Anonymous wrote:
Anonymous wrote:If you're not looking at a degree in STEM, I would seriously consider whether or not college is a worthwhile investment.
This is a classic lower class attitude. The point isn’t what the student “does with” college; it’s what college “does with” the student.
Talk about class attitudes, lol! Yours is nasty and disingenuous. Lots of UMC kids are in college to get their tickets punched, to network, and to enjoy a few years of freedom while still on their parents’ dime but free from their immediate control. They aren’t in college to acquire knowledge or skills or character. They know that’s not how they’ll get jobs. And not getting a job is still unthinkable to them (and if that happens, there’s always grad school in some form of another).
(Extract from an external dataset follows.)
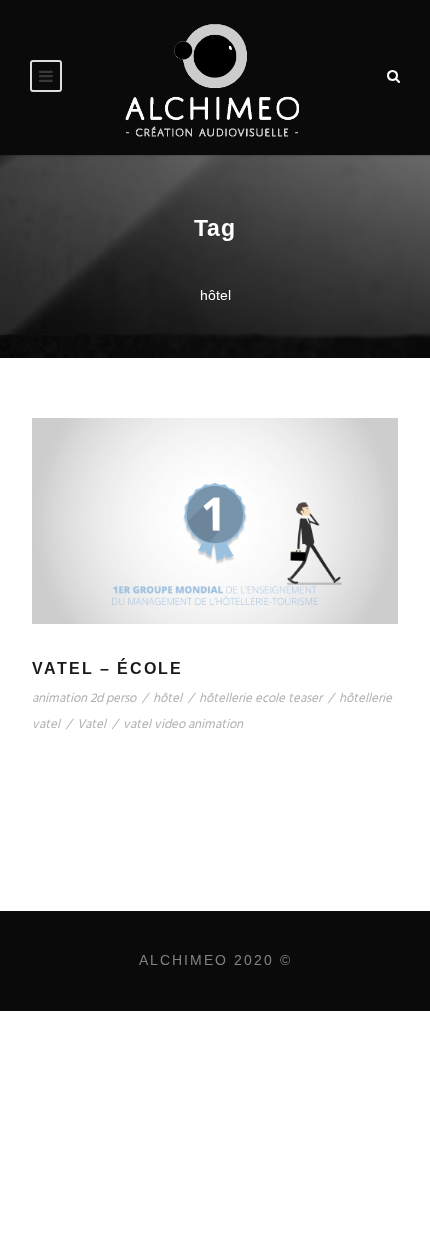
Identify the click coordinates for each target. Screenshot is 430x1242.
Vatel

That’s not everyone of course, but it’s a really common attitude at the elite colleges UMC families covet.
And there are a helluva a lot of working class people who see college as a way to better themselves — to be exposed to more and different things (ideas, books, cultures, places, ways of life, experiences, people) than they would otherwise have access to.
The main difference (shocker) is that the UMC has lots more money than the working class. When faced with the staggering costs of higher education in the US, people who have lots of other immediate needs (and who see unemployment as a real threat) may be forced to ask whether/under what circumstances college is worth it. While the UMC, who generally can’t set their kids up for life via inheritance or control of a family business, cling to the notion that we live in a meritocracy where the smartest/best-educated win. So they’re desperate to get their kids into the right school(s). And/or to claim whatever schools their kids go to ARE the right schools. Somewhere in the middle of those two groups are people whose main goal is to get their kids a decent college education (because employers expect/demand at least a BA) while not saddling them with lots of debt.